Texte fourni:
□ □ □ □ □

Le 27 avril 2022, le Bureau du surintendant des institutions financières (le « BSIF »), l’organisme de réglementation des institutions financières fédérales au Canada, a publié la nouvelle ébauche très attendue de la Ligne directrice sur la gestion du risque lié aux tiers (B-10) (le « projet de ligne directrice »). Le projet de ligne directrice devrait remplacer la Ligne directrice B-10 actuelle intitulée Impartition d’activités, de fonctions et de méthodes commerciales, publiée pour la première fois en 2001 et modifiée la dernière fois en 2009. Le projet de ligne directrice énonce les attentes du BSIF envers les institutions financières fédérales au Canada (les « IFF ») quant à la gestion du risque lié aux tiers et vise à renforcer l’adoption des pratiques exemplaires au sein du secteur en matière de conclusion de contrats avec des tiers. Il tient par ailleurs compte d’un ensemble plus complet de risques afin de mieux représenter l’écosystème actuel de tiers auxquels les IFF ont recours, lequel est en pleine expansion.
Les succursales de banques étrangères et les succursales de sociétés d’assurance étrangères exerçant des activités au Canada ne sont pas visées par le projet de ligne directrice, mais elles demeurent assujetties aux exigences relatives aux ententes d’impartition énoncées dans la Ligne directrice E-4 du BSIF, comme il est expliqué plus en détail ci-après.

□ □ □ □ □

Détails de la tâche:
Dans le texte fourni, reprenez le passage qui va de « Les succursales de banques » jusqu'à « en détail ci-après. » en remplaçant « succursales » par « filiales ». Le matériel qui vient ensuite n'a aucun lien avec le texte fourni.

□ □ □ □ □

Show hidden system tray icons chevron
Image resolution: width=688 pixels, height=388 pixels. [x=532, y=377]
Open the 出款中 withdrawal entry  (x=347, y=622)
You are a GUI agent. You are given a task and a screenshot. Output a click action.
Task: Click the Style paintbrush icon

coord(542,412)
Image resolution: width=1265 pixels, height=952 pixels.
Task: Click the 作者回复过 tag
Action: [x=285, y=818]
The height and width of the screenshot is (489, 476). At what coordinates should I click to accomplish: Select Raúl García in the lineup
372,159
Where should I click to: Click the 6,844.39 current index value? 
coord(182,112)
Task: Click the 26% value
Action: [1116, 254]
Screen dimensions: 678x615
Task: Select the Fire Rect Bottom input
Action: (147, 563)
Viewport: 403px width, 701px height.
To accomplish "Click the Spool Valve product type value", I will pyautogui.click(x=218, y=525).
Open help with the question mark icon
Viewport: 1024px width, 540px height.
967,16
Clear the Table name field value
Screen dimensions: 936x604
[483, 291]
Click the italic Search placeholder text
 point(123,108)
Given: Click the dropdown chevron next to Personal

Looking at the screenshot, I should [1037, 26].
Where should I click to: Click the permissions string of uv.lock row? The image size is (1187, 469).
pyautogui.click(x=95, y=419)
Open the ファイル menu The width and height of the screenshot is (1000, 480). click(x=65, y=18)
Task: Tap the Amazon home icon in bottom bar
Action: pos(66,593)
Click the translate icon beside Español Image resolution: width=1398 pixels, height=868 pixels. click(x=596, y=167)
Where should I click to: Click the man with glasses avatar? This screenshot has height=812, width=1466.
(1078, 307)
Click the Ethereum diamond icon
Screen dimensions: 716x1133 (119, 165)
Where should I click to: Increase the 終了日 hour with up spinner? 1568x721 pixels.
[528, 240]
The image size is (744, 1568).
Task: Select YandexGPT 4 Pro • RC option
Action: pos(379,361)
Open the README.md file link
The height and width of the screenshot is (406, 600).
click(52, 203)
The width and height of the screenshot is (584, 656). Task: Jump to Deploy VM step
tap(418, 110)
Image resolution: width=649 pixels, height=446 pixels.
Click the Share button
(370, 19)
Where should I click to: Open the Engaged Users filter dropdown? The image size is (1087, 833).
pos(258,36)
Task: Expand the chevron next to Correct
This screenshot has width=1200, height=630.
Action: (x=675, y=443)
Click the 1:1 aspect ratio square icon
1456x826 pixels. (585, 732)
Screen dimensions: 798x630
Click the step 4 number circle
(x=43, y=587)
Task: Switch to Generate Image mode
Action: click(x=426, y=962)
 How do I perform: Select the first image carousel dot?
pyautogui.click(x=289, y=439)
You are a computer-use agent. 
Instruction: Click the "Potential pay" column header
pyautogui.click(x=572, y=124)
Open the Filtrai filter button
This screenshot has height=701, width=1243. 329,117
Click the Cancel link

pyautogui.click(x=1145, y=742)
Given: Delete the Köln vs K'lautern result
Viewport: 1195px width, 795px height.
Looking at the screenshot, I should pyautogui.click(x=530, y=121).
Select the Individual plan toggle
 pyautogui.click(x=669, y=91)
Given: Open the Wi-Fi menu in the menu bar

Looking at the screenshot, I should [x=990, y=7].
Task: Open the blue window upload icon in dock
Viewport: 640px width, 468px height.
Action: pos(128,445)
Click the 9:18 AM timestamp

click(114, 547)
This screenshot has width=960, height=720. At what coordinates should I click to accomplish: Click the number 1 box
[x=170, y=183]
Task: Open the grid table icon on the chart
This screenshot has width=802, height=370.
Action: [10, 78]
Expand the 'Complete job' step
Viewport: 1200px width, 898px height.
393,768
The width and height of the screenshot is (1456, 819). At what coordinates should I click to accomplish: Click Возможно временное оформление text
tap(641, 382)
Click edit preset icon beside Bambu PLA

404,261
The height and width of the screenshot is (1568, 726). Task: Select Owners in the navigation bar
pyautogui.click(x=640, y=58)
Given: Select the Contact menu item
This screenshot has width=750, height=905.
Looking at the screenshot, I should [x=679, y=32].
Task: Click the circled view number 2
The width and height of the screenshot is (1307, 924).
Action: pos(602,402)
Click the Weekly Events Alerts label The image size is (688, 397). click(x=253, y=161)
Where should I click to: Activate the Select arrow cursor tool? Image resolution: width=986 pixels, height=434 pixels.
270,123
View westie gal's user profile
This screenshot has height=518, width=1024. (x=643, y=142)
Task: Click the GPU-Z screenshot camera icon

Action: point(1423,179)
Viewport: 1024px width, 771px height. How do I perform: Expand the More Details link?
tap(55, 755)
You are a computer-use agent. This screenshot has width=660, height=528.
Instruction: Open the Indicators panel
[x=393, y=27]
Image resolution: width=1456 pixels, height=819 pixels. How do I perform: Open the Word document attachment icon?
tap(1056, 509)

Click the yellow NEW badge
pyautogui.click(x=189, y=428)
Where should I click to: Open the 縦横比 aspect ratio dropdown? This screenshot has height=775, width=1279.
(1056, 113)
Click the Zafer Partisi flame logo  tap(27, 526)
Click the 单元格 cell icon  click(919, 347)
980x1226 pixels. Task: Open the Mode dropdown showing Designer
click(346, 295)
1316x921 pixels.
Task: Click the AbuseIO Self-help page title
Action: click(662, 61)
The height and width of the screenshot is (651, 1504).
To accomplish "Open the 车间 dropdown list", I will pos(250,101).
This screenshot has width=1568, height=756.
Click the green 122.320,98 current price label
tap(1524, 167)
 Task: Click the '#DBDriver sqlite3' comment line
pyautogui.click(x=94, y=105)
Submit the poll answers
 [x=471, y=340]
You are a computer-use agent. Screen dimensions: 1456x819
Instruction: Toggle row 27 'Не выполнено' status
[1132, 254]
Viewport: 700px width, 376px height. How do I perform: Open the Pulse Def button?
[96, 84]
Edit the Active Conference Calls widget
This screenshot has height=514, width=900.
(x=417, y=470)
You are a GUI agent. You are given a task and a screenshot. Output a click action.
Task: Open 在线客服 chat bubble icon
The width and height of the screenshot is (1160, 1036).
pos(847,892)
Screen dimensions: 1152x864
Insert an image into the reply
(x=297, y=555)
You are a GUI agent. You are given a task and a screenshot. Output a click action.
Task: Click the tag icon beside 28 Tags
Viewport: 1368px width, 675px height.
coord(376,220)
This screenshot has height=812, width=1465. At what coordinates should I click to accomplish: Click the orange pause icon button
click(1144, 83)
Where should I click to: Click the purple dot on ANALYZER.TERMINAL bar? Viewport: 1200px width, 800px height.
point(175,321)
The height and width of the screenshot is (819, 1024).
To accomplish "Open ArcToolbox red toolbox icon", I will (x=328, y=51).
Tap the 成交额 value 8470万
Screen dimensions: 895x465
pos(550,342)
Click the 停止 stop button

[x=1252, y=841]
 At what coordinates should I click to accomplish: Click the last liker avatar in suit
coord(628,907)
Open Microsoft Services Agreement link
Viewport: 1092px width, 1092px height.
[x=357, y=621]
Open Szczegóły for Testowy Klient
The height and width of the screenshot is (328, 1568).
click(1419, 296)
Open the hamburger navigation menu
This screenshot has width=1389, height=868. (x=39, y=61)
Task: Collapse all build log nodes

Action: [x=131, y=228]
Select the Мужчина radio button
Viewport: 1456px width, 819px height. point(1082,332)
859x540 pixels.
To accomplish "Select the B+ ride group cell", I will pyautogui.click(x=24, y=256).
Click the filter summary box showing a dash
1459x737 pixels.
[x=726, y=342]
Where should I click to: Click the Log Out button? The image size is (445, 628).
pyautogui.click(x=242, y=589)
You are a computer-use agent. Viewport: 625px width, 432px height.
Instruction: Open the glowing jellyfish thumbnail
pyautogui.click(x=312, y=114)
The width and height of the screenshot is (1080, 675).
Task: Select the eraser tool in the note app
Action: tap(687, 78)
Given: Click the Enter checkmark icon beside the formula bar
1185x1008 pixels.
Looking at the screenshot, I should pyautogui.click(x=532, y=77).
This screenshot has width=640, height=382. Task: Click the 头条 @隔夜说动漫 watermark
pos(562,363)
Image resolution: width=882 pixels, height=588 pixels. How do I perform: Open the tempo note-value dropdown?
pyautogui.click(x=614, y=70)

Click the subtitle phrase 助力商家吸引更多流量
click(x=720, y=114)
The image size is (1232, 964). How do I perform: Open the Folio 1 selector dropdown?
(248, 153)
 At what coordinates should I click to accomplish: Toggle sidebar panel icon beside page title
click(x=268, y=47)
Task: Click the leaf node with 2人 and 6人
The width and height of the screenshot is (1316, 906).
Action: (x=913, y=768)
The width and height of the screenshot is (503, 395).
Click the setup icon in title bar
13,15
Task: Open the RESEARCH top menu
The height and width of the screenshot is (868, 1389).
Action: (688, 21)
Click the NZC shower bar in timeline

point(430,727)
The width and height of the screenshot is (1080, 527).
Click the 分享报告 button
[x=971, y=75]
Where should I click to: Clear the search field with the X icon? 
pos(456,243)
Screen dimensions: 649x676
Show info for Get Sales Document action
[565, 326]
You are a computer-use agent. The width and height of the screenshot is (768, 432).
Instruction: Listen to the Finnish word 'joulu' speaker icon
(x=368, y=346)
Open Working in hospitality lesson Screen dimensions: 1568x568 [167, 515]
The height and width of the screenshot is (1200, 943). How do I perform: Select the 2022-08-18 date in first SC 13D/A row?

□ □ □ □ □

Corrigé de l'exercice:
Les filiales de banques étrangères et les filiales de sociétés d’assurance étrangères exerçant des activités au Canada ne sont pas visées par le projet de ligne directrice, mais elles demeurent assujetties aux exigences relatives aux ententes d’impartition énoncées dans la Ligne directrice E-4 du BSIF, comme il est expliqué plus en détail ci-après.